> [PROBLEM DETAILS] Reproduce the passage about relaxed atomic ordering and compiler reordering word for word, from "Since your need_close()" up to and including "usefully do unconditionally.".

> [PASSAGE]
Search code examples
c++language-lawyeratomic

Is synchronization relationship necessary to avoid the duplicate invocation of a function?


Consider this example:

#include <iostream>
#include <atomic>
#include <random>
#include <thread>
int need_close(){
   random_device rd;
   std::mt19937 gen(rd());
   uniform_int_distribution<int> distribute(0, 2);
   return distribute(gen);
}
void invoke(std::atomic<bool>& is_close){
    if(is_close.load(std::memory_order::relaxed)){  // #1
        return;
    }
    auto r = need_close();
    if(r==0){
        is_close.store(true,std::memory_order::relaxed);
    }
}
int main(){
    std::atomic<bool> is_close{false};
    std::thread t1([&](){
        for(auto i = 0; i<100000;i++)
        invoke(is_close);
    });
    std::thread t2([&](){
        for(auto i = 0; i<100000;i++)
        invoke(is_close);
    });
    t1.join();
    t2.join();
}

In this example, Is the relaxed ordering sufficient to avoid the call to need_close once the thread sees that is_close == true(not immediately, but at some time once the thread can read is_close==true)? In this example, It seems that I don't need the synchronization to avoid data-race because there is no conflict action in this example. However, from the compiler implementation, the compiler may reorder #1 to any place following it because relaxed is used here, for example, if #1 is moved to some place after the call point of need_close, the need_close will be always called again even though is_close is set to be true, which is not expected. So, I wonder whether Acquire/Release ordering is necessary to avoid compiler reordering the code to make the logic be expected?


Solution

  • Apparently what you really meant to ask is whether need_close can be called even if is_close.load(relaxed) returned true, due to the compiler moving the check later. Despite your edit leaving the title talking about "duplicate" invocation, as if there was something in this code that would otherwise prevent it from being called twice. (Which as comments and other answers discuss, there isn't, you can get multiple invocations even with seq_cst.)


    The cardinal rule of out-of-order exec by CPUs, and of compile-time reordering, is that it must not break single-threaded code.

    If is_close.load() is true, the early-out return runs, so nothing else in the function happens. This is sequenced before the call to need_close.

    Compilers can't just arbitrarily shuffle source lines (which isn't how they optimize anyway), they have to respect sequencing to not break single-threaded programs, and the sequenced-before rules for multi-threaded programs.

    The CPU might fetch and decode the machine code for need_close() in the shadow of a mispredicted branch (which can happen in a single-threaded program), but the end result has to be as if the code ran in program order with is_close.load() having produced whatever value.

    relaxed means that value didn't have to be ready until after we've read and/or written some other things, but practically that will happen via out-of-order speculative execution by the CPU (which can discard mis-speculated work when it rolls back to a consistent state after a mispredict), not by the compiler statically reordering things in ways such that visible side-effects happen differently from the abstract machine if there are no other threads running.

    Since your need_close() has visible side-effects (I/O in the form of constructing and reading from a std::random_device object), in this case there's not anything the compiler could usefully do unconditionally.


    Who's afraid of a big bad optimizing compiler? on LWN talks about some practical examples of compile-time reordering, including some subtle and interesting ones, but also some of the limitations of what compilers must not do.

    See also https://preshing.com/20120625/memory-ordering-at-compile-time/ and Preshing's other articles to get a better understanding of how to think about this stuff.

> [RECORD SET]
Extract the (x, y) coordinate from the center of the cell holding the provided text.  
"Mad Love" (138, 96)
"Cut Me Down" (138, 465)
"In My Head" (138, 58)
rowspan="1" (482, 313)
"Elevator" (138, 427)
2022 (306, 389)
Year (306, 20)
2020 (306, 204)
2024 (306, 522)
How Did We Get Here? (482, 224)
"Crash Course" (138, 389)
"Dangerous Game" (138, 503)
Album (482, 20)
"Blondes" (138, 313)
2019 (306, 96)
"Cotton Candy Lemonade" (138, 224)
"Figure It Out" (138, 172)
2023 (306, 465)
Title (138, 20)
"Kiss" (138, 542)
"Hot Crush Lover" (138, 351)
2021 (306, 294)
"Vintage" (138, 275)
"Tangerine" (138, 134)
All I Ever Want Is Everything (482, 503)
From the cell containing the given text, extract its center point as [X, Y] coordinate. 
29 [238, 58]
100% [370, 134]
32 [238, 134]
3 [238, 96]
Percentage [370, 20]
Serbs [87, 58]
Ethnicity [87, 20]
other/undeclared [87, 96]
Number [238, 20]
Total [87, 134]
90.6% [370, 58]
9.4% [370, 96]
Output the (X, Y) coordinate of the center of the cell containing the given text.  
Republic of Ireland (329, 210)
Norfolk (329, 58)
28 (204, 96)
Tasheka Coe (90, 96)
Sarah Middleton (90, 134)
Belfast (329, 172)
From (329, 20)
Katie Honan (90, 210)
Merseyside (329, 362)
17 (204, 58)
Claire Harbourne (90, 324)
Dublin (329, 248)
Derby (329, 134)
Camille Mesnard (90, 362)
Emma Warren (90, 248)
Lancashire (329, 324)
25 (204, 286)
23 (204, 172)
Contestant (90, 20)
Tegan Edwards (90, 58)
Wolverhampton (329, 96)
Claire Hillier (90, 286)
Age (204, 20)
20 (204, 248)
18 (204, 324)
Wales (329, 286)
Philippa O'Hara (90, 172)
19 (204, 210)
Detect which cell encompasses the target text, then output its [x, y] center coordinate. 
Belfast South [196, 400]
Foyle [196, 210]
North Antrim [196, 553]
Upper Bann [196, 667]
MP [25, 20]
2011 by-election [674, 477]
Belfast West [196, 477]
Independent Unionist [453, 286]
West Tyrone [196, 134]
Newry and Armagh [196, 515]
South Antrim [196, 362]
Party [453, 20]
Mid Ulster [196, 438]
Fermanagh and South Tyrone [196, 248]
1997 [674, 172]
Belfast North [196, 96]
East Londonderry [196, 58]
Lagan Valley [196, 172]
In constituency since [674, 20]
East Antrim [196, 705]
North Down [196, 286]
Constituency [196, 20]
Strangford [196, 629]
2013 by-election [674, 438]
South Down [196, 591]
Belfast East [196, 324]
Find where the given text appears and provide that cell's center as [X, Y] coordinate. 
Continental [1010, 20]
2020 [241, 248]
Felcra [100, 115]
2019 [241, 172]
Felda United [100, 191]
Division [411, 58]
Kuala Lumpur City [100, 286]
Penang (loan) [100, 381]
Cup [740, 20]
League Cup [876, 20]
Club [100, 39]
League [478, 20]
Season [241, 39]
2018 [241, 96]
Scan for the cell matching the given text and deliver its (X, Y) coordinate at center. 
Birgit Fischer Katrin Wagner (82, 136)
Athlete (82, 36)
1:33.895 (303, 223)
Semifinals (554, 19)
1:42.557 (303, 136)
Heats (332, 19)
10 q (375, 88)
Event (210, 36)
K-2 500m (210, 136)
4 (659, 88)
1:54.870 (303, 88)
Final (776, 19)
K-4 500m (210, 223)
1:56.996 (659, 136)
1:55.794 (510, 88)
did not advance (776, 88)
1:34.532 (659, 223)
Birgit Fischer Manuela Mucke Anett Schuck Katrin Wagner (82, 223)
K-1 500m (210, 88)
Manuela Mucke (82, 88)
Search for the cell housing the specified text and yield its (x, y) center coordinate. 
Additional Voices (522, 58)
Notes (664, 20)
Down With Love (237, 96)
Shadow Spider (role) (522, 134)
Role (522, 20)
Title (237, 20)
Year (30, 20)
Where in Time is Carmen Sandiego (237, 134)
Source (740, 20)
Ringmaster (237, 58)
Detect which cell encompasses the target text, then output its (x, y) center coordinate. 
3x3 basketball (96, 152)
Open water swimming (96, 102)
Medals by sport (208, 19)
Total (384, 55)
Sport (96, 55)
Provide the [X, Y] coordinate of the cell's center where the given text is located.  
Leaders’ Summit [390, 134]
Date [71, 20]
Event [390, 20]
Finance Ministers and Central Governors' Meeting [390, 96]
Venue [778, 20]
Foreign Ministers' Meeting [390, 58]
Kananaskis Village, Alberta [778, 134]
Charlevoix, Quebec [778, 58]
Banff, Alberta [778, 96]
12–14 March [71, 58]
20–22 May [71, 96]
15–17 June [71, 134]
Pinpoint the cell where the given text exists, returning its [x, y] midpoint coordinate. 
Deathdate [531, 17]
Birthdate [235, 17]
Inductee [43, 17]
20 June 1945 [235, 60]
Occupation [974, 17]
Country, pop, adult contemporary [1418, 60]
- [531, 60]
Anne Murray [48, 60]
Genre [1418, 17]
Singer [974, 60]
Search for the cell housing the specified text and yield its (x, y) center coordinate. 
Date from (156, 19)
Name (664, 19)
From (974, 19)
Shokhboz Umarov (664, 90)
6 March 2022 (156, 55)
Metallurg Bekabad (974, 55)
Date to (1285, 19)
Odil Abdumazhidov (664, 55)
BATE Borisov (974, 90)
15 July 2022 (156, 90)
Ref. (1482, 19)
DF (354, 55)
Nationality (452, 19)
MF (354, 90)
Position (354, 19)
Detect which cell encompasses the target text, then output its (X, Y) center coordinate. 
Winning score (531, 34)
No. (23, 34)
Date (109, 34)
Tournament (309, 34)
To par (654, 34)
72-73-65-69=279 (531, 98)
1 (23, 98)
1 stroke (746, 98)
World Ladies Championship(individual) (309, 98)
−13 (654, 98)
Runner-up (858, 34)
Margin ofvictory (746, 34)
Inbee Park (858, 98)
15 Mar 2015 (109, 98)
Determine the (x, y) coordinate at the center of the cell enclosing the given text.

> [SOLUTION TO THE PROBLEM]
Since your need_close() has visible side-effects (I/O in the form of constructing and reading from a std::random_device object), in this case there's not anything the compiler could usefully do unconditionally.